---
**In this project, we will build a sentiment analysis using yelp and distillBERT**

---

# **Imports and IDE Configs**

In [None]:
!pip install transformers
!pip install datasets
!pip install accelerate -U

download dataset

In [None]:
!mkdir ~/.kaggle/
!mv kaggle.json ~/.kaggle/
!chmod 600 ~/.kaggle/kaggle.json

In [None]:
# downnlaod yelp dataset
!kaggle datasets download -d yelp-dataset/yelp-dataset
!unzip yelp-dataset.zip
# delete everything except review file
!find . -type f -not -name 'yelp_academic_dataset_review.json' -delete

import packages

In [None]:
import pandas as pd
import json
import re
from sklearn.model_selection import train_test_split
from transformers import DistilBertTokenizer, DistilBertForSequenceClassification, Trainer, TrainingArguments, DistilBertModel
from datasets import Dataset #hugginface datasets
from wordcloud import WordCloud
import matplotlib.pyplot as plt

# **Load dataset and EDA**

In [None]:
chunk_size = 20000  # adjust based on available memory
dataset_path = "yelp_academic_dataset_review.json"
json_reader = pd.read_json(dataset_path, lines=True, chunksize=chunk_size) # this get all the chunks of json file (as the file is too large, cannot load all at once)
df = next(json_reader) # loading first chunk

In [None]:
df.shape

In [None]:
df.head()

In [None]:
df.info()

In [None]:
df.describe()

In [None]:
# Assuming your DataFrame is named df and has a 'stars' column
df['stars'].value_counts().sort_index().plot(kind='bar', title='Star Ratings Distribution')

In [None]:
temp_text = ''.join(df.text)
# Generate word cloud
wordcloud = WordCloud(width = 800, height = 800,
                      background_color ='white',
                      min_font_size = 10).generate(temp_text)

# Plotting the WordCloud
plt.figure(figsize = (8, 8), facecolor = None)
plt.imshow(wordcloud)
plt.axis("off")
plt.tight_layout(pad = 0)

plt.show()

# **Data Processing**

Data Cleaning


In [None]:
# Text cleaning function (customize as needed)
def clean_text(text):
    # Remove HTML tags
    text = re.sub(r'<.*?>', '', text)
    # Remove URLs
    text = re.sub(r'http\S+|www.\S+', '[URL]', text)
    # Remove Emails
    text = re.sub(r'\S+@\S+', '[EMAIL]', text)
    # Remove new line and line breaks
    text = text.replace('\n', ' ').replace('\r', '').strip()
    # Remove extra spaces
    text = re.sub(r'\s+', ' ', text).strip()
    # Optional: Lowercase (Depends on whether your DistilBERT model is cased or not)
    # text = text.lower()

    return text

In [None]:
# filtering
df.drop(columns=['review_id','user_id','business_id'],inplace=True)
df.drop_duplicates(inplace=True)
df.dropna(inplace=True)
# Clean the 'text' column
df['clean_text'] = df['text'].apply(clean_text)

Data Feature Engineering

In [None]:
# Ordinal encoding
# as ordinal encoding is expected to be 0-n but stars were 1-5. so reducing by 1.
df['stars'] = df['stars'] - 1 # feature engineering

Preprocessing

In [None]:
# validation splitting
train_df, val_df = train_test_split(df, test_size=0.2)

In [None]:
# model needs int64 data and this stars originally were float.
train_df['stars'] = train_df['stars'].astype(int)
val_df['stars'] = val_df['stars'].astype(int)

In [None]:
# preparing huggingface datsets with expected column names (for the tokenizer and model)
train_data = Dataset.from_pandas(train_df[['text', 'stars']].rename(columns={'text': 'text', 'stars': 'label'}))
val_data = Dataset.from_pandas(val_df[['text', 'stars']].rename(columns={'text': 'text', 'stars': 'label'}))

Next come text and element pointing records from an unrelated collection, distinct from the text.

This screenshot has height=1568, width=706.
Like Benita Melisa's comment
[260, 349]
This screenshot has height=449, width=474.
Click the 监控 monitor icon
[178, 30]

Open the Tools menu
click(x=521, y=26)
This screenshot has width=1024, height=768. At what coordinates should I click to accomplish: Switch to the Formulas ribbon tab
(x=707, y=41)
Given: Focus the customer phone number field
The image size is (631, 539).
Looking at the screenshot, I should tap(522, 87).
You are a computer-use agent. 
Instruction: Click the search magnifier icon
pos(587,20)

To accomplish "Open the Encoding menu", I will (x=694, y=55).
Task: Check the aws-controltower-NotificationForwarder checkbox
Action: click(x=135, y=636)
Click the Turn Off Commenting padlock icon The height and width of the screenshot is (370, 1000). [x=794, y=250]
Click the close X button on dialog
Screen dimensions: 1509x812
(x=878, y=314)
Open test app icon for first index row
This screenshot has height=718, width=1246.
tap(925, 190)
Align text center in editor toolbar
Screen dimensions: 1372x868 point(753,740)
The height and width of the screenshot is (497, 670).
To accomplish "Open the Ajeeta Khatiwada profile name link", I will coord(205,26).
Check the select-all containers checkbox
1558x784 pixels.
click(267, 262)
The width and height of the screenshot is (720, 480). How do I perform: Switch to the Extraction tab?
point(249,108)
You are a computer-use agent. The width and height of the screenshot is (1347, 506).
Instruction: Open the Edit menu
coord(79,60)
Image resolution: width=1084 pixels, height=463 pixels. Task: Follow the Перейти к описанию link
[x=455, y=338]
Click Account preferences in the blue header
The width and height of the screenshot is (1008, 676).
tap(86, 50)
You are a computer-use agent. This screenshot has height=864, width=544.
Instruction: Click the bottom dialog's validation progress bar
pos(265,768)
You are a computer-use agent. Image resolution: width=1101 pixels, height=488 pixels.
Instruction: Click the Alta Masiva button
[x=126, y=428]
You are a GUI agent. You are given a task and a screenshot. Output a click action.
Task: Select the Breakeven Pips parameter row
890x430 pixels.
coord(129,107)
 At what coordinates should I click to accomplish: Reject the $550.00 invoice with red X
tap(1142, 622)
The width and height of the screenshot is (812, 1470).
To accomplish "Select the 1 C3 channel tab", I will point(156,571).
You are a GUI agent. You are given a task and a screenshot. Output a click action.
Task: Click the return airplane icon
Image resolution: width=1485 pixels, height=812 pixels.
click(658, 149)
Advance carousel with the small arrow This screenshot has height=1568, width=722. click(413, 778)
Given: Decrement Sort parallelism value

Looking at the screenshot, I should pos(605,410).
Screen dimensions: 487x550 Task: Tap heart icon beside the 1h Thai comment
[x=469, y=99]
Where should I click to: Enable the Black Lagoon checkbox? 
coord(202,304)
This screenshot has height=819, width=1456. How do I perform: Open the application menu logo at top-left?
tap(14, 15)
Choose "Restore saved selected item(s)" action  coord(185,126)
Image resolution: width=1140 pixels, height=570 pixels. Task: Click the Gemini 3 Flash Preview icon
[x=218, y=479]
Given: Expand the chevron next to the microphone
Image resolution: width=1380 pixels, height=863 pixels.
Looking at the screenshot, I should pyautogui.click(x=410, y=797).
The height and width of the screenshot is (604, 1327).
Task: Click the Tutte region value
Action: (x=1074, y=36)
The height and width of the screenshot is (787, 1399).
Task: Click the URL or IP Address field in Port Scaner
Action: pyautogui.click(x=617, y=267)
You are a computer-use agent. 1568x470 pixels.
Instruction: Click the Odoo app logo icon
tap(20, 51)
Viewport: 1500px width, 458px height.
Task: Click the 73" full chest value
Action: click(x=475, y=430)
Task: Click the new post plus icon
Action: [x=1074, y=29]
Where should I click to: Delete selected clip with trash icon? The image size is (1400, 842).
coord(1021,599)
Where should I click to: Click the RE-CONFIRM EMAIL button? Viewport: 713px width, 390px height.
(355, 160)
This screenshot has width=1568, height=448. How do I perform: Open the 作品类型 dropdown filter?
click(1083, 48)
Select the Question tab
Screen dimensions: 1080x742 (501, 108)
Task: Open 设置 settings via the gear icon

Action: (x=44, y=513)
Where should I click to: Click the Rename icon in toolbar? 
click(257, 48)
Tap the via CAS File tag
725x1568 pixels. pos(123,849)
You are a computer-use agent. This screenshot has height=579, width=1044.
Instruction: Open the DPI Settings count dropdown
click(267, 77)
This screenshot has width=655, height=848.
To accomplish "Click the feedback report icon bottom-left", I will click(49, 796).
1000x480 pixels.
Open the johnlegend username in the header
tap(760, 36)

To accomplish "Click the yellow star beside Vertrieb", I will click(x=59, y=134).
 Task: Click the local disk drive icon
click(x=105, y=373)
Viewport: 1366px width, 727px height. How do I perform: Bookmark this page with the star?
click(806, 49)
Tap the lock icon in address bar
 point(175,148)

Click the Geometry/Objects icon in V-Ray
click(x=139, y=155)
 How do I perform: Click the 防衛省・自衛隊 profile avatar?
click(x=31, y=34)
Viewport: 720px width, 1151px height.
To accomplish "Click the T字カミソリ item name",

# **Model Loading and Training**

In [None]:
# Initialize the tokenizer
tokenizer = DistilBertTokenizer.from_pretrained('distilbert-base-uncased')
def tokenize_function(examples):
    return tokenizer(examples['text'], padding='max_length', truncation=True)

In [None]:
# tokenize dataset
train_data_tokenized = train_data.map(tokenize_function, batched=True)
val_data_tokenized = val_data.map(tokenize_function, batched=True)

In [None]:
# hugging face's this model is in torch, so we need to convert the type to torch dataset.
# Format for pytorch
train_data_tokenized.set_format("torch", columns=["input_ids", "attention_mask", "label"])
val_data_tokenized.set_format("torch", columns=["input_ids", "attention_mask", "label"])

In [None]:
training_args = TrainingArguments(
    output_dir='./results',
    num_train_epochs=10,
    per_device_train_batch_size=32,
    per_device_eval_batch_size=32,
    warmup_steps=500,
    weight_decay=0.01,
    logging_dir='./logs',
    fp16=True,  # Enable mixed precision training
    gradient_accumulation_steps=2,  # Example value
    logging_steps=100  # Reduced logging frequency
)

model = DistilBertForSequenceClassification.from_pretrained("distilbert-base-uncased", num_labels=len(train_data_tokenized['label'].unique()))

In [None]:
trainer = Trainer( #hugggingface trainer module takes care of parallel trainig.
    model=model,
    args=training_args,
    train_dataset=train_data_tokenized,
    eval_dataset=val_data_tokenized
)

In [None]:
num_labels = len(train_data_tokenized['label'].unique())
model_config_num_labels = model.config.num_labels

print(f"Dataset num_labels: {num_labels}")
print(f"Model config num_labels: {model_config_num_labels}")

In [None]:
trainer.train()

In [None]:
#save to s3
model.save_pretrained("./models/")

# **inference**

In [None]:
# text = "Replace me by any text you'd like."
# encoded_input = tokenizer(text, return_tensors='pt')
# output = model(**encoded_input)

In [None]:
test_text = ["food is awesome!","It was best","I hate it"]
test_encodings = tokenizer(test_text, padding=True, truncation=True, return_tensors='pt')
test_dataset = Dataset.from_dict(test_encodings)
test_dataset.set_format("torch", columns=["input_ids", "attention_mask"])

predictions = trainer.predict(test_dataset)

import torch
import torch.nn.functional as F

logits = torch.tensor(predictions.predictions)
probabilities = F.softmax(logits, dim=0)
print(probabilities)

In [None]:
print(predictions.predictions[0]),predictions.predictions[1]

In [None]:
predictions.predictions[2]

In [None]:
predicted_label_idx = torch.argmax(predictions.predictions[0]).item()